Hair is considered a novel biospecimen for investigating long-term alterations of endogenous metabolites and for reflecting circulating chemicals in the bloodstream over the past months. Although hair is an emerging biospecimen, characterizing hair metabolome in Alzheimer’s disease (AD) remains limited. Here, an analytical approach integrating untargeted and targeted metabolomic approaches was employed to discover hair biomarker candidates and identify the critical metabolic pathways associated with AD in the 5xFAD mice, a widely used AD mouse model. Furthermore, the discovered biomarker candidates were applied to human subjects.
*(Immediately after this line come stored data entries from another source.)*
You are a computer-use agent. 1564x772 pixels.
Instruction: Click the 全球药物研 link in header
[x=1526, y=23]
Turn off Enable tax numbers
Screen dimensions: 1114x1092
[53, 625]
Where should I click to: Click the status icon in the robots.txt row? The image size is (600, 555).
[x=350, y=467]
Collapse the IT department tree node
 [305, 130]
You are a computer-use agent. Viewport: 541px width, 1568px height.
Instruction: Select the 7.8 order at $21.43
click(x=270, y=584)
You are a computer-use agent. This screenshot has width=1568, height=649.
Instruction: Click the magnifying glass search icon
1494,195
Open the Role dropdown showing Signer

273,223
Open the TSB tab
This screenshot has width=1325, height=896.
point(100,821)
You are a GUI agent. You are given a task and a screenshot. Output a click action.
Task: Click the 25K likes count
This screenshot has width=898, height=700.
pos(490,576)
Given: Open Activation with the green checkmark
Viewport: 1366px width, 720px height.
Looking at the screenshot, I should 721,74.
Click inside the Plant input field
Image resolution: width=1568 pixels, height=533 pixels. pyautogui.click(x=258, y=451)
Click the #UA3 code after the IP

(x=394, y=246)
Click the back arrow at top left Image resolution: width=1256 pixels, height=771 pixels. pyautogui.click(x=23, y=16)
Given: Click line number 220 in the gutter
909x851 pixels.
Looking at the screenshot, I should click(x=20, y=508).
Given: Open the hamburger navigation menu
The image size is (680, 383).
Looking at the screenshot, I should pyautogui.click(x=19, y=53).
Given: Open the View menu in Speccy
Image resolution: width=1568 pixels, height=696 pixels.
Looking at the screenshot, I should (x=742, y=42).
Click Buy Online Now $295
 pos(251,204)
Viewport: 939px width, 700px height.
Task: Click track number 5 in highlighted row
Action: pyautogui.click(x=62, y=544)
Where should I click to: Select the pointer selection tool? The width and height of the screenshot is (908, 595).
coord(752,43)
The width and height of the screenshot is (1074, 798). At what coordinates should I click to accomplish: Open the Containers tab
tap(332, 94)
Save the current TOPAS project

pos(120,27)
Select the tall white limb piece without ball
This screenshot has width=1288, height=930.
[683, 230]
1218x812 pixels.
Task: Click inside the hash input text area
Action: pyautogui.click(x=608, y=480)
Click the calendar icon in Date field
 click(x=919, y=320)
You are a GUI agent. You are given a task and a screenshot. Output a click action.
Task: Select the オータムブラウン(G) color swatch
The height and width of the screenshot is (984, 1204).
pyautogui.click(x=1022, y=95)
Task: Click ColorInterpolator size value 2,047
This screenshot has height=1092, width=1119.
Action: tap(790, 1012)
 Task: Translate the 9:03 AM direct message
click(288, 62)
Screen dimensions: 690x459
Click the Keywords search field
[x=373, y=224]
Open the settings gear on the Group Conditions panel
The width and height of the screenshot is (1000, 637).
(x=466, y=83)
The hair samples collected from 6-month-old 5xFAD mice, a stage marked by widespread accumulation of amyloid plaques in the brain, underwent sample preparation and were subsequently analyzed by high-resolution mass spectrometry. Forty-five biomarker candidates were discovered in the hair of 6-month-old 5xFAD mice compared to wild-type mice. Enrichment analysis revealed arachidonic acid metabolism, sphingolipid metabolism, alanine, aspartate, and glutamate metabolism related to AD. Among these pathways, the levels of six metabolites in the hair of 2-month-old 5xFAD mice, a stage before the onset of amyloid plaque deposition, demonstrated significant differences, suggesting that they might be involved in the early stages of AD pathogenesis. When assessing 45 biomarker candidates for differentiating patients with AD from cognitively healthy subjects, a metabolic panel combining L-valine and arachidonic acid achieved a 0.88 area under the curve. This suggests that this panel can distinguish AD patients from controls. Therefore, the findings highlight the potential use of the hair metabolome to identify biomarker candidates associated with AD.